Building better understanding between Israelis and Palestinians through health

VICTOR FRANKL – AUTHOR

Victor Frankl was stripped of everything he owned when he entered the Auschwitz death camp. The Jewish psychiatrist had spent 30 years researching and writing a book on the meaning of life. The precious manuscript was hidden in the lining of a coat the Nazis confiscated.

Frankl, deeply shocked by the loss of his book, inherited the worn-out rags of an inmate who had been sent to the gas chamber.

In the pocket of the newly acquired coat, Frankl found a single page torn from a Hebrew prayer book. It contained the words: Hear, O Israel! The Lord our God, the Lord is one. Love the Lord your God with all your heart and with all your soul and with all your strength.

Frankel said: “I interpreted this ‘coincidence’ as a challenge to live my thoughts instead of merely putting them on paper.”

Later, reflecting on his ordeal, Frankl wrote in his book Man’s Search for Meaning…

Nothing in the world would so effectively help one to survive even the worst conditions as that knowledge that there is a meaning in one’s life. He who has a why to live for can bear almost any how.

Judaism bears witness to a dynamic religious story of humankind’s purpose.

Jews make up about 0.2 per cent of the world’s population, yet have survived repeated attempts at their annihilation, the lack of a homeland for 2000 years and widespread savage anti-Semitism.

Without Jewish ideas and ideals, no one would know justice, democracy, faith in one God or hope for a better tomorrow.

There would be no civil rights movements, respect for peace, or refined sense of social responsibility.

A paradox of our time is that we spend more but have less, buy more but enjoy it less, have more medicine but less wellness; we have multiplied our possessions but reduced our values, learned how to make a living but not a life.

We have cleaned up the air but polluted our souls.

There seems to be a lopsidedness and randomness to the distribution of life’s windfalls and pitfalls. Some seem blessed and others cursed and it seems the wrong people often suffer.

Yet the main dangers in this world of inequality seem to be bitterness and apathy. It is bitterness that fuels the terrorists; bitterness that leads to intolerance and social inertia; apathy that destroys dreams.

That’s why I am thankful for the pragmatic dreamers of Hadassah. Hadassah, like World Vision, serves others irrespective of religion, blood, and nationality.

The Hebrew word mishpat – justice – occurs more than 200 times in the Old Testament and Torah. Its most basic meaning is to treat people equitably. Again and again, mishpat describes taking up the care and cause of widows, orphans, immigrants and the poor—those who have been called “the quartet of the vulnerable.”

This has been Hadassah’s long mission. God loves and defends those with the least economic and social power, and so should we all. That is what it means to “do justice.”
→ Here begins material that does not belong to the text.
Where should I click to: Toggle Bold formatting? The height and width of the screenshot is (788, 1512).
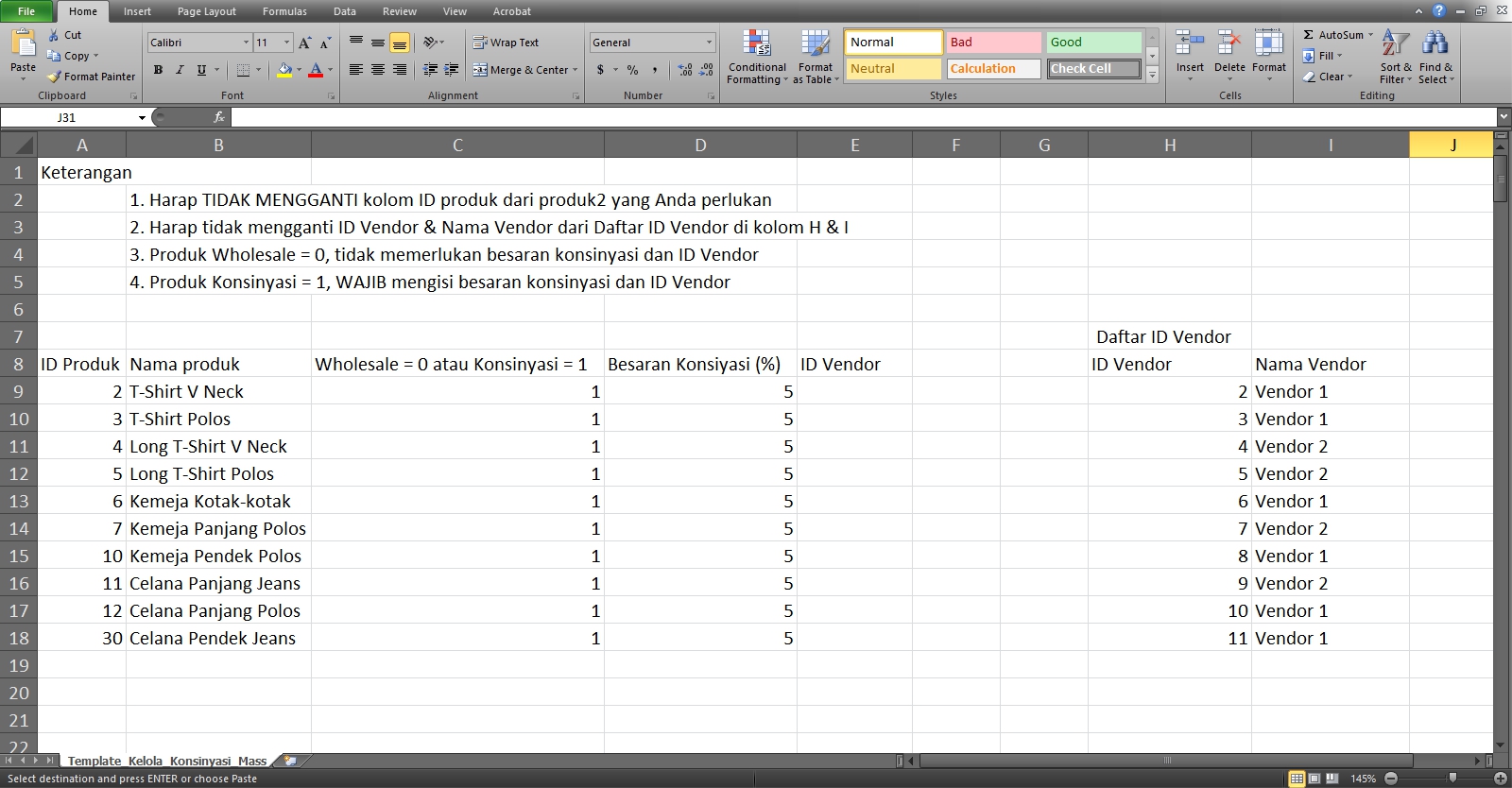tap(158, 70)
The Jews and Arabs of the West Bank use the same basic spiritual principles from the Torah and the Koran, but interpretations lead to conflict.

The difficulty in interconnectedness is establishing some kind of genuine and lasting brotherhood in a world of religious and cultural pluralism.

What we all need is empathy for ‘the other’. For the broken, the destitute, the ‘unloveable’, the enemy.

Learning to love our ‘enemies’ is simply God’s way of letting us understand better what love really is.

None of us were born to live in fear or to make others live in fear. We were born to make the world a better place, a little more just and caring.